═══ Texte à lire ═══

En décembre dernier, je repartais des dernières rencontres annuelles du tourisme à Saint Jean de Monts où j’avais eu l’honneur de participer. Je discutais alors avec un jeune de 18 ans dans le Blablacar qui me ramenait à Nantes. Nous avons très vite parlé de mon métier d’accompagner les élus locaux dans leur politique de développement du tourisme et des loisirs. Il m’a alors parlé d’un problème à Saint Jean de Monts, celui de la pratique du Skateboard dans la commune. Devant l’Office de Tourisme, face à l’Océan, les jeunes viennent parfois pratiqués leur sport favori. Or, ils gênent. Ils sont chassés parce qu’ils font trop de bruit. Il y a quelques années, un skatepark avait été construit. Or, il a vieilli et les attentes ne sont plus les mêmes. Et l’écoute des décideurs locaux n’est pas vraiment au rendez-vous…

Je me suis alors rappelé de cette vidéo de Jean-François Caron, maire de Loos-en-Gohelle. Il expliquait justement l’importance de co-construire les projets en particulier avec les jeunes de la commune, d’une part pour les responsabiliser face à des dépenses publiques mais aussi à les impliquer dans les choix de politique locale. Il avait ainsi fait de ce projet de Skatepark chez lui un vrai moment de co-construction avec les jeunes.

Quelques semaines plus tard, à un mois des élections municipales, c’est le bon moment pour faire le point sur cette pratique du skateboard et de la rattacher à notre sujet du tourisme et de l’attractivité. Tour d’horizon de la question skate et tourisme.

═══ Liste des données ═══

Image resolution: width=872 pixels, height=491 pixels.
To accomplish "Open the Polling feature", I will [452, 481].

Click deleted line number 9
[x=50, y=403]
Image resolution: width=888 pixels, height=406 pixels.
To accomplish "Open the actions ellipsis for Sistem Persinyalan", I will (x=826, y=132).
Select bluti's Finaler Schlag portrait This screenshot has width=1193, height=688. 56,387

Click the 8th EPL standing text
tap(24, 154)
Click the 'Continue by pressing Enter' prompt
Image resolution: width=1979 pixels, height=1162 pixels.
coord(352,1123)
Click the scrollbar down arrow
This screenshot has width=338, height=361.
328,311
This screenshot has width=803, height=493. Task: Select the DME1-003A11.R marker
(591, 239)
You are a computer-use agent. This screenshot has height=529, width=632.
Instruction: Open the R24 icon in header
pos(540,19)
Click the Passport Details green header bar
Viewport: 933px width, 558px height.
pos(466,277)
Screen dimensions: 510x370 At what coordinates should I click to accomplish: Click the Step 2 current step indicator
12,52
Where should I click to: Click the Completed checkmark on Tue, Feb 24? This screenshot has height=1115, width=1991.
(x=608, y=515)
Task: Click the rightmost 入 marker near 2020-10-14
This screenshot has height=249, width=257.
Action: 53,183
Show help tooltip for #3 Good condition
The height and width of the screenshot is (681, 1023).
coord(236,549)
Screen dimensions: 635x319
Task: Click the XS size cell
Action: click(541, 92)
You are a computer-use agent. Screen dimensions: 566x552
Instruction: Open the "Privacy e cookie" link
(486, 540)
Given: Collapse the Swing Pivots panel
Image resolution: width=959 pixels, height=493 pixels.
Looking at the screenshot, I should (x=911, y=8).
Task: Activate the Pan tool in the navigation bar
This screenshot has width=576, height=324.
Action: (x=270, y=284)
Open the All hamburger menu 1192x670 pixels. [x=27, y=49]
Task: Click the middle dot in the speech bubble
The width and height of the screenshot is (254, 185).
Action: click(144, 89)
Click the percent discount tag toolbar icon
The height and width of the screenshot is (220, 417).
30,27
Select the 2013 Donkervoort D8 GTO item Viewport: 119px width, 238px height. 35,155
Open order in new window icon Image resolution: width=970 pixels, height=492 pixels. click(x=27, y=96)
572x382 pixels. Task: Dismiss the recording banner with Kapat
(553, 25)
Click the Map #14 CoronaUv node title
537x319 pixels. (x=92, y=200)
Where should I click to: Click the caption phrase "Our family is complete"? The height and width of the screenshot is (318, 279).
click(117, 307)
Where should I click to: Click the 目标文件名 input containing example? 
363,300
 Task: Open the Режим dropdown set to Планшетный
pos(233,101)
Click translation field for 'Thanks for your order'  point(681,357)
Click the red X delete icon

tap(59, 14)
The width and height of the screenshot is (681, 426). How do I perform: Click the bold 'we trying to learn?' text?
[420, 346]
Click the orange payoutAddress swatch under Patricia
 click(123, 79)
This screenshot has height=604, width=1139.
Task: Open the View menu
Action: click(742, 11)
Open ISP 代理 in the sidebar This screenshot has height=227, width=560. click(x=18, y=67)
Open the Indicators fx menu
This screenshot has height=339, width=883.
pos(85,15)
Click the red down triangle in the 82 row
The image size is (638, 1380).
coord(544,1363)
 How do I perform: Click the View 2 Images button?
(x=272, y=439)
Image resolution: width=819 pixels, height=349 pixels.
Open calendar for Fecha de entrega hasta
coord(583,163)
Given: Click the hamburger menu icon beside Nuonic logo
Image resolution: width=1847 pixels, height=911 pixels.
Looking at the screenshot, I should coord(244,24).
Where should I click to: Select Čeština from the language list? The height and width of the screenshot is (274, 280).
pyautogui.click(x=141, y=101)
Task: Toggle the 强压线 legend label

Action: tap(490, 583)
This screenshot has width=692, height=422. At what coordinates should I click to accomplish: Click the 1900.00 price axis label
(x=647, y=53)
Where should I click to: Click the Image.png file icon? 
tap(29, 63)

═══

__Travail demandé__.
A: Réécrivez le texte sur le skate et le tourisme depuis «Je me suis alors» jusqu'à «skate et tourisme.», en remplaçant «Skatepark» par «parc de glisse».
B: Relevez tous les noms de villes ou de communes cités dans le texte sur le skate et le tourisme.

__Corrigé par exercice__.
A:
Je me suis alors rappelé de cette vidéo de Jean-François Caron, maire de Loos-en-Gohelle. Il expliquait justement l’importance de co-construire les projets en particulier avec les jeunes de la commune, d’une part pour les responsabiliser face à des dépenses publiques mais aussi à les impliquer dans les choix de politique locale. Il avait ainsi fait de ce projet de parc de glisse chez lui un vrai moment de co-construction avec les jeunes.

Quelques semaines plus tard, à un mois des élections municipales, c’est le bon moment pour faire le point sur cette pratique du skateboard et de la rattacher à notre sujet du tourisme et de l’attractivité. Tour d’horizon de la question skate et tourisme.

B: Saint Jean de Monts, Nantes, Loos-en-Gohelle